Il mio incontro mattutino con le colleghe.
Ci aspettavano quattro ore di battaglia sul fronte didattico-pedagogico e qual era il problema?
Tu che pensi di fare?
“Dove? Per cosa? La lezione di oggi?”
No. A pranzo…”.
Nulla era più  lontano dalla mia mente.
Le creature arrivavano  in aula: bacetto dalle femminucce e da qualche maschietto più tenero; confidenze sussurrate all’orecchio; piccoli malumori…
Cominciava un altro intenso percorso, certamente bello, chiaramente faticoso ma, care mie, entusiasmante!
Quando una bimba ti confidava di avere due fidanzati (“uno qui, un altro nelle seconda B”) che facevi? Io chiedevo “Ma lo sanno , loro?” E lei “No”. Normale. La mia femminuccia aveva le idee chiare. Che meraviglia…
Eravamo completamente  presi, alunni e maestre, gli uni delle altre, e non si consideravano altre cose!
E poi era tutto un gioioso stare insieme, fare, dire, provare, costruire, giocare.
I giochi sul terrazzo; le prove per la recita, in teatro; i lavoretti per le feste; l’organizzazione per una gita; i colloqui con i genitori ansiosi: quante ore aveva un giorno scolastico?
Nella testa, era un frullare di idee mentre li tenevi tutti avvinti  a te sollecitandone l’attenzione.

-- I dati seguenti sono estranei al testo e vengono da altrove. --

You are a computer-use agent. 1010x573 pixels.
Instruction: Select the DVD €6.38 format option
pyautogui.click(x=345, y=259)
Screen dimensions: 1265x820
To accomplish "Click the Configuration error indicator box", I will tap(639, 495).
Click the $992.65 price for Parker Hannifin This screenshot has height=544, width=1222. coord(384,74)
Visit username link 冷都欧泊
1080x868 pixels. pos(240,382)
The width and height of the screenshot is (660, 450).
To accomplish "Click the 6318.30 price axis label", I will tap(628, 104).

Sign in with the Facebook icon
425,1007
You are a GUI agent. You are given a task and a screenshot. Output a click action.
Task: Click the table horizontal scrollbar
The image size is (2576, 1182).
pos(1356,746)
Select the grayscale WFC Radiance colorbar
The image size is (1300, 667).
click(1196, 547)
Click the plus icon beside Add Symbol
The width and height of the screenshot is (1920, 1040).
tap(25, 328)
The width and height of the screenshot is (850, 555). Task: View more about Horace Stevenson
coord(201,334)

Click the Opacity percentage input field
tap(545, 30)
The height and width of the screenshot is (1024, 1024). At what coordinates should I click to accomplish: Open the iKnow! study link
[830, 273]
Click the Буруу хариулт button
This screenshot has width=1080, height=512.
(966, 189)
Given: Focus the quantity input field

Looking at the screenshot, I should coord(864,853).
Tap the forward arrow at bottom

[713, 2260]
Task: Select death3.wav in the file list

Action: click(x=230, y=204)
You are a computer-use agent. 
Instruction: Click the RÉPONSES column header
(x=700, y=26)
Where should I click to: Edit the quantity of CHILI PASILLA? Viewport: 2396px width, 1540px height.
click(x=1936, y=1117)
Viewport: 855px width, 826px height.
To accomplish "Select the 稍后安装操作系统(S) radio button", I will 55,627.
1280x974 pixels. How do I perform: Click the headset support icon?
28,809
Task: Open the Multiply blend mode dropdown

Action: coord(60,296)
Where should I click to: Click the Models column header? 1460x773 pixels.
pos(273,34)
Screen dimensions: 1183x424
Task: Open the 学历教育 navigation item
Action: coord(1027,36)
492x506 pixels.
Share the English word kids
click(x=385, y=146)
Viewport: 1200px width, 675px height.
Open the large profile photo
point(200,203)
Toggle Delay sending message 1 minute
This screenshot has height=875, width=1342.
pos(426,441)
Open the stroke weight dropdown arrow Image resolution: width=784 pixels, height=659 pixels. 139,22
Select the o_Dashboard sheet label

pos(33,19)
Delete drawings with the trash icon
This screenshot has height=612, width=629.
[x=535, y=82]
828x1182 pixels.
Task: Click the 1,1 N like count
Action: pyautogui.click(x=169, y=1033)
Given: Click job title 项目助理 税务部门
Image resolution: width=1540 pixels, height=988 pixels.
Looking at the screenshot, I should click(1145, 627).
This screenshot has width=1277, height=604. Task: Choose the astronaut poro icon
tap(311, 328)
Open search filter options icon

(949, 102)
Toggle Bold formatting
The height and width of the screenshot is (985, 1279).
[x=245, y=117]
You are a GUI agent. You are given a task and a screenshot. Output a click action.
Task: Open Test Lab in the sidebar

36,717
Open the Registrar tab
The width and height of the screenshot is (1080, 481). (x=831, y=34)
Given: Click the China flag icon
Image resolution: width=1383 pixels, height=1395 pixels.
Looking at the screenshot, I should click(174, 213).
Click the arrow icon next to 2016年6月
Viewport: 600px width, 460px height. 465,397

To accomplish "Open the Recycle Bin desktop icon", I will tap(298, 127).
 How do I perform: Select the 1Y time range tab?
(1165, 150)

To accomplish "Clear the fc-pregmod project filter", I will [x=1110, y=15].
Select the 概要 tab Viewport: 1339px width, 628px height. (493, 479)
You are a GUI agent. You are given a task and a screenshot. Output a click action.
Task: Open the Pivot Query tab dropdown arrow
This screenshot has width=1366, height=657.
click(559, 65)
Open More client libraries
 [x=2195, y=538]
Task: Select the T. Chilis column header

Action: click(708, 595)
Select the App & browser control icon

Il pranzo?! Ma si poteva?!
Capivo il pettegolezzo, la critica magari poco benevola, le proteste contro il direttore e così  via, ma quella del pranzo proprio non la mandavo giù.
Beh, ma come fai?
Uh, Gesù! A casa, apro il frigorifero…
P.S.: tutto questo, con la DAD (didattica a distanza), dov’ è?